If I told you that these lines come from a an elementary school usual morning dialogue between teacher and students, you would naturally consider that it probably derives from a film resembling classic “Dead poets society” or something similar. And I wouldn’t blame you. Because such inspiring and motivated teachers could easily exist in films and romantic novels, but unfortunately are hardly ever come across in real life. However Mr Makamori is non fiction. He is a 4th grade primary school teacher in Kanazawa, Northwest of Tokio in Japan. And as part of his job as a techer, he considers not only learning kids how to count or write and read properly, but also giving them one the most astonishing and important gifts any teacher could ever offer: introducing them in life itself and helping them how to cope with it.
Children full of life, directed by Noboru Kaetsu and produced by the Japan Broadcasting Corporation (NHK) is a simple story about the greater things in life. It could certainly be suggested to all schools for screening and it should be seen by all educators no matter what their language, religion or cultural background. Enough or not enough said for such a gread documentary, just watch it!

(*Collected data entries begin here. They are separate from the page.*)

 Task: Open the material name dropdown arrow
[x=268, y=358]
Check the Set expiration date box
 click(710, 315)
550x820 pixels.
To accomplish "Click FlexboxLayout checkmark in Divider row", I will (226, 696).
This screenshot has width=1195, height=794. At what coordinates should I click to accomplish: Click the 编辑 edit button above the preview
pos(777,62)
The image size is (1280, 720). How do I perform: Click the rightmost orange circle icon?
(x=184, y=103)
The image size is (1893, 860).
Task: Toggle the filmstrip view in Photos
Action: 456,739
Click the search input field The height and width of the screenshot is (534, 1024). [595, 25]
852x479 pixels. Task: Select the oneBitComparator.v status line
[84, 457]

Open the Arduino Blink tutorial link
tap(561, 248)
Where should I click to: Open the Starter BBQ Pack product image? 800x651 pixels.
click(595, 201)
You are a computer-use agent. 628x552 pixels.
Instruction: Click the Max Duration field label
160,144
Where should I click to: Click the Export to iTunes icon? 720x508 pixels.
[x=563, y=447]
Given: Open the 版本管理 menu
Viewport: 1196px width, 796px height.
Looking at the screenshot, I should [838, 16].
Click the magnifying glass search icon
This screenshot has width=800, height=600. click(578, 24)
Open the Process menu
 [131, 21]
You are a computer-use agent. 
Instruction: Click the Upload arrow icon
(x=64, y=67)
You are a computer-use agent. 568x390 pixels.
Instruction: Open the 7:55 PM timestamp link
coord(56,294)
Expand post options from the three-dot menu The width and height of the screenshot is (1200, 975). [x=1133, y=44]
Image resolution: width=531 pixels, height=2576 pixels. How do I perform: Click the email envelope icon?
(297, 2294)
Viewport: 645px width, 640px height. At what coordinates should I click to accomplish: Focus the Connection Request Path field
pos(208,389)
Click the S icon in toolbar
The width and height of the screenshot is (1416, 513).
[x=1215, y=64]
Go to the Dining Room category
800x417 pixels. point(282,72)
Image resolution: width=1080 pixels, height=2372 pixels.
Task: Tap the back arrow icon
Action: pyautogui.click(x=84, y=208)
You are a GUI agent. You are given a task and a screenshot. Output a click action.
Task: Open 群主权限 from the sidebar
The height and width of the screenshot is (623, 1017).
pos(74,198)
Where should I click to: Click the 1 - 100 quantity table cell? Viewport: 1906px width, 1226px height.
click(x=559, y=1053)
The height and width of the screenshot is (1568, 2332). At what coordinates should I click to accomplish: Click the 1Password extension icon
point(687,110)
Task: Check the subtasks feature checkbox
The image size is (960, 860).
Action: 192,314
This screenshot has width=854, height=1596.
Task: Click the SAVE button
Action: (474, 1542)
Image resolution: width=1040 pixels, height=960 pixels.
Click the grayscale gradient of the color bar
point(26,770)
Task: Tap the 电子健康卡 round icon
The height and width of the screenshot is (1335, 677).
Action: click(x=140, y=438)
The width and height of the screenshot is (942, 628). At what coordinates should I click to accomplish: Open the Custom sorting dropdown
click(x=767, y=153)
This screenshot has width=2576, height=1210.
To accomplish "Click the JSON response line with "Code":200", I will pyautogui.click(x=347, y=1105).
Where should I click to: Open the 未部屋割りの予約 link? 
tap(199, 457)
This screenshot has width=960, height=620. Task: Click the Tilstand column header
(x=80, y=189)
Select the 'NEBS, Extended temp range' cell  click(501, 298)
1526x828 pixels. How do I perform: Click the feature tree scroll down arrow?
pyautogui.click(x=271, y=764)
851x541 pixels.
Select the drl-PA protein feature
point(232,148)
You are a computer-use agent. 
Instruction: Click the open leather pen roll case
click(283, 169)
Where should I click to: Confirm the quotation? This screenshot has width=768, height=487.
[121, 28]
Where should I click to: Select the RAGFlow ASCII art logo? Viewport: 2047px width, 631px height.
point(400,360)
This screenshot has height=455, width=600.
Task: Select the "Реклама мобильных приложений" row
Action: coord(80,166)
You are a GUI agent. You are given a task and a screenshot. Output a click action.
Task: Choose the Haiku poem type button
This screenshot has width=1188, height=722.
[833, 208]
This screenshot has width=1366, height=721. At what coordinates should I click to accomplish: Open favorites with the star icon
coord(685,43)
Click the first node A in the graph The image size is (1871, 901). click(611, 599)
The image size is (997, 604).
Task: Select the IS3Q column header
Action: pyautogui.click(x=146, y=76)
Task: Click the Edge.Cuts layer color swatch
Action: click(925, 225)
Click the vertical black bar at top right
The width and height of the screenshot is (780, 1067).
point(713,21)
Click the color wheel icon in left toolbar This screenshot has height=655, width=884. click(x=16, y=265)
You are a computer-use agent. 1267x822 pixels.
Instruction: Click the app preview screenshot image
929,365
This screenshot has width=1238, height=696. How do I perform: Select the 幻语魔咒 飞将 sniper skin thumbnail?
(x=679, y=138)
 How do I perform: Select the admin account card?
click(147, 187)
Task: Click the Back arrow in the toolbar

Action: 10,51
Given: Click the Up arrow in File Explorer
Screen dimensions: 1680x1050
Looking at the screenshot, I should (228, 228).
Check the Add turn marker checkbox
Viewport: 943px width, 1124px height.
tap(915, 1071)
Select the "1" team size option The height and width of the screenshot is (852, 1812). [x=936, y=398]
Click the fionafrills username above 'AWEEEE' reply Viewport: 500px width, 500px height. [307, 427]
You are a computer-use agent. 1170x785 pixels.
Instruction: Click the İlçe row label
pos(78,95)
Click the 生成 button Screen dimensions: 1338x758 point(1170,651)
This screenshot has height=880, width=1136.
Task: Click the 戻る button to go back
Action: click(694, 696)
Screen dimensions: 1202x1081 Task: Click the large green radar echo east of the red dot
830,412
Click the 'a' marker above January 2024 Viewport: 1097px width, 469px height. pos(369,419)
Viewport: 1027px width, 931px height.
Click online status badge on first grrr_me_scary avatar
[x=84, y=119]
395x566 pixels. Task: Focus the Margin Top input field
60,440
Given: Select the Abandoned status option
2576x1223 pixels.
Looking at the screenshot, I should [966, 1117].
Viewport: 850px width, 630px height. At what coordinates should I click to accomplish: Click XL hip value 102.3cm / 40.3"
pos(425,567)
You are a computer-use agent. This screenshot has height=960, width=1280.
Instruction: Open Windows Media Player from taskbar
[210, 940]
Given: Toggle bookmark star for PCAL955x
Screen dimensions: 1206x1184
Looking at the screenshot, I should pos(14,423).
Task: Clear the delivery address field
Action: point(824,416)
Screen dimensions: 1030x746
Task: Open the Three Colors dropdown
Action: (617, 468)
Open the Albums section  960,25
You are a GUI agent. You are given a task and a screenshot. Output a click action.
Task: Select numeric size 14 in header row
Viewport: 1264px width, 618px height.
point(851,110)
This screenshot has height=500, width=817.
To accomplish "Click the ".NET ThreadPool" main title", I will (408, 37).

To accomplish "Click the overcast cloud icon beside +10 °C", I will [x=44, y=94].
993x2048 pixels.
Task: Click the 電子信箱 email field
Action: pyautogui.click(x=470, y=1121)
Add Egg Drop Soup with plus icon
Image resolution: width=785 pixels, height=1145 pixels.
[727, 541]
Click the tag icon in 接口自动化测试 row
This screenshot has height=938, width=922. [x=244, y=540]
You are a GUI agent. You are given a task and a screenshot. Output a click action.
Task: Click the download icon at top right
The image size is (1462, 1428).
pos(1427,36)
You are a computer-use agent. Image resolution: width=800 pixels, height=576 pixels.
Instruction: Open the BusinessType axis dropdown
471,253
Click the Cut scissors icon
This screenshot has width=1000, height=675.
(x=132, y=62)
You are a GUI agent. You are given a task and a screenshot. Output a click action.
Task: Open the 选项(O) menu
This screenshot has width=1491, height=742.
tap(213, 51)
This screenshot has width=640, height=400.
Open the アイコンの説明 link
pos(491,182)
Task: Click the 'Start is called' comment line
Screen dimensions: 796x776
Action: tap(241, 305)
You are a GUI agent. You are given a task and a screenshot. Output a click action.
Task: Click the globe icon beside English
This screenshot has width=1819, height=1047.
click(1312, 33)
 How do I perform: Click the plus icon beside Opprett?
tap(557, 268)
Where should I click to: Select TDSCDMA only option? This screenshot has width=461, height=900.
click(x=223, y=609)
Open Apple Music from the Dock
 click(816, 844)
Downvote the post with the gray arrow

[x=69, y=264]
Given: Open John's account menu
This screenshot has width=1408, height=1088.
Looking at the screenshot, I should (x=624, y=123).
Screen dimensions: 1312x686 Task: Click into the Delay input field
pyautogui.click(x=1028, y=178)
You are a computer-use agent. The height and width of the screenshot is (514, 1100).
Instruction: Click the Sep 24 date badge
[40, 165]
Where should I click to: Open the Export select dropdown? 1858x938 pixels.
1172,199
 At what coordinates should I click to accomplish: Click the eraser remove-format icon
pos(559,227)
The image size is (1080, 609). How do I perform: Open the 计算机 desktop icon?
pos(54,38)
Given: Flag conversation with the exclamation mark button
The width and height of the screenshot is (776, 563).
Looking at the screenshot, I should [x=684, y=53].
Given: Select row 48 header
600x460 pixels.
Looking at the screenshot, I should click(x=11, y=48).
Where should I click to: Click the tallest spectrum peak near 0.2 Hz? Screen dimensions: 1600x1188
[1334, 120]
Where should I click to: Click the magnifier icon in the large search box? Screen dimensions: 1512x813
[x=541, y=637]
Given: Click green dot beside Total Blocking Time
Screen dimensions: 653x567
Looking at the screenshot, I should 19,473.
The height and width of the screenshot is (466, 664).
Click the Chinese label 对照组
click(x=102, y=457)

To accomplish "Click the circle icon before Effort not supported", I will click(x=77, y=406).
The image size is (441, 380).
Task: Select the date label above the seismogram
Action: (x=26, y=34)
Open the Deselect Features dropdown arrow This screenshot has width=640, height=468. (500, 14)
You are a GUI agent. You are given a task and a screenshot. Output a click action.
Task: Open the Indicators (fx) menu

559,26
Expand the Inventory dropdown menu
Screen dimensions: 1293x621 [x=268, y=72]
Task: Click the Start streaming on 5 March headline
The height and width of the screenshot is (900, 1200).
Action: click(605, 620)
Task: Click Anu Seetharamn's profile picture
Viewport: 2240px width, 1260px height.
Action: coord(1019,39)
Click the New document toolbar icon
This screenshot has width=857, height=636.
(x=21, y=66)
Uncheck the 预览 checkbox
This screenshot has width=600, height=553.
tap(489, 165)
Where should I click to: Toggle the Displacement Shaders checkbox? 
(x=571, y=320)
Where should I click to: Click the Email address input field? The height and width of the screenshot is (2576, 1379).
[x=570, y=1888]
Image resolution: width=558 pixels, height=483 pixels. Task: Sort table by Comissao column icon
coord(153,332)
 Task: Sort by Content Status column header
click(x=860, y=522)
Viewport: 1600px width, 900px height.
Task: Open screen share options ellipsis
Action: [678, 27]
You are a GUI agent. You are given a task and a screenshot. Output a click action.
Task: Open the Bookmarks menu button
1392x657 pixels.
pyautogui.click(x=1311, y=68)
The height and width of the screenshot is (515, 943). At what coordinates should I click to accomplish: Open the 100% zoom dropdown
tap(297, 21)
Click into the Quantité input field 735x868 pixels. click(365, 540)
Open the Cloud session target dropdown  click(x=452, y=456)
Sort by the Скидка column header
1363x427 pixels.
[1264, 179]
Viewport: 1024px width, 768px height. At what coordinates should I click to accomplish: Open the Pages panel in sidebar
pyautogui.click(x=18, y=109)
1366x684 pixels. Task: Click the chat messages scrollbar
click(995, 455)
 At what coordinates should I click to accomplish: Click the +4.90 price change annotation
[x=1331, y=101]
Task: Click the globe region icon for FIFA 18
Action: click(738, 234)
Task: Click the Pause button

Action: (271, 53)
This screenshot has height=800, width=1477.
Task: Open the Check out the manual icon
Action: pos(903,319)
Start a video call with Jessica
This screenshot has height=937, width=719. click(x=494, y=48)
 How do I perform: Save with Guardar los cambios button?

Brain Story is a 6 one hour episodes series by BBC, narrated by british scientist Susan Greenfield . The series examines the mysteries of the human brain. Each episode is dedicated to a different subject regarding the brain functions. The first episode explores the origins of emotions. Episode two reveals the illusion of vision. On the next episodes Greenfield is searching out the outstanding characteristics that differentiates humans from chimps, explaining the formation of the human brain that is based on constant changes between neuron connections, and on the 6th episode reaches out the final mystery of human conciousness. All these issues are being interladed by following patients undergoing brain surgeries whilst awake and interviewing philosophers, clinicians and neurosurgeons. If you are not about to fade away on the view of an open brain, go for it!
A documentary about Banaz Mahmod, one of the thousands of victims of honor killings in muslim communities in the UK and worldwide, who was raped, tortured and finally murdered at age 20 by her own family.
Norwegian-born to muslim parents, film director and human rights defender Deeyah Khan and producer Darin Prndle, are presenting an excellent example of a completed and balanced testimonial documentary, interviewing witnesses from both muslim and non-muslim communities.
A great and qualified research that tries to bring into light these horrifying related to culture acts of vengeance, targeting mainly women who are believed to have brought dishonor upon their family.
The men who made us spend is a 3 episodes documentary series by investigating reporter, broadcaster and film maker Jacques Peretti broadcasted on 2014 by BBC2. During the episodes Peretti investigates consumerism and the people who try and shape the public’s appetites, attitudes and perceptions.